Thomas Jenner-Fust, Chorley’s (20% buyer’s premium) director and valuer, describes the picture that sparked a bidding war at the saleroom’s two-day auction in Gloucestershire on March 28-29.

Painted by an accomplished but unidentified hand, the 3ft 1in x 4ft 6in (95cm x 1.36m) oil on canvas depicts the mythological lovers Acis and Galatea from Ovid’s Metamorphoses. In the scene, the sea nymph Galatea turns Acis into an immortal river spirit to protect him from the murderous intent of the jealous cyclops, Polyphemus. They embrace while the sea nymph points to the cyclops brooding on a rock.

Catalogued as ‘18th century French School’, it drew eight phone bidders. It was taken beyond £20,000 by two interested parties until it was eventually knocked down to a European dealer on the phone at £58,000, over eight times the guide.

Mystery artist

The picture’s high price raises the question: who painted it? Although no attribution was given by the auction house, Jenner-Fust revealed that similarities during cataloguing were found with the work of one artist – but that he wasn’t confident enough in the painting’s quality to make the attribution.

That artist was Jacques Dumont ‘Le Romain’ (1701-81), who came from a long line of sculptors, but was primarily known as a history painter. He earned the soubriquet ‘Le Romain’ from studying in Rome as a young man but returned to France in 1725 and embarked on a successful career.

Dumont is known to have painted Ovid’s myth at least once: an oil titled Galatea which sold at Christie’s London in December 1992 for £10,000. As is often the case with attributions, however, opinions differ.

One Old Master dealer told ATG that the picture was created later, c.1810, but painted in the manner of an 18th century artist such as Louis-Jean-François Lagrenée (1725-1805), who was celebrated for his elegant paintings of classical and mythological subjects. The clue to its later date, the dealer said, was in the “19th century expression” on the face of Galatea.
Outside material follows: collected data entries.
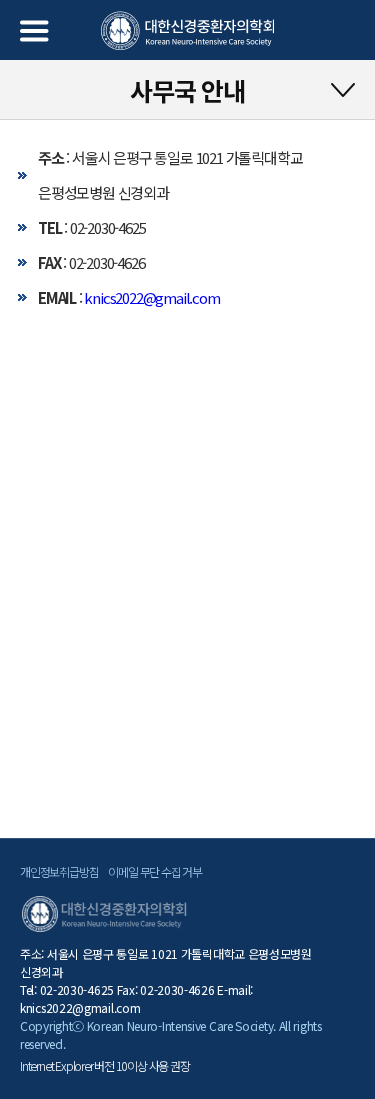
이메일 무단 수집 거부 (155, 871)
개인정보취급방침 (59, 871)
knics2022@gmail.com (151, 297)
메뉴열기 (34, 31)
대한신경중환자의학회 (187, 31)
Relined but in decent overall condition, the picture came to auction with around 50 lots from a private collection that had been kept in storage near Salisbury for over a decade and was consigned by the descendants of the original owner. The owner is known to have acquired art from Paris in the 1970s or ’80s, but the auction house could not say whether this work was among them.

The family is said to be in the process of trying to uncover more about the painting’s origins.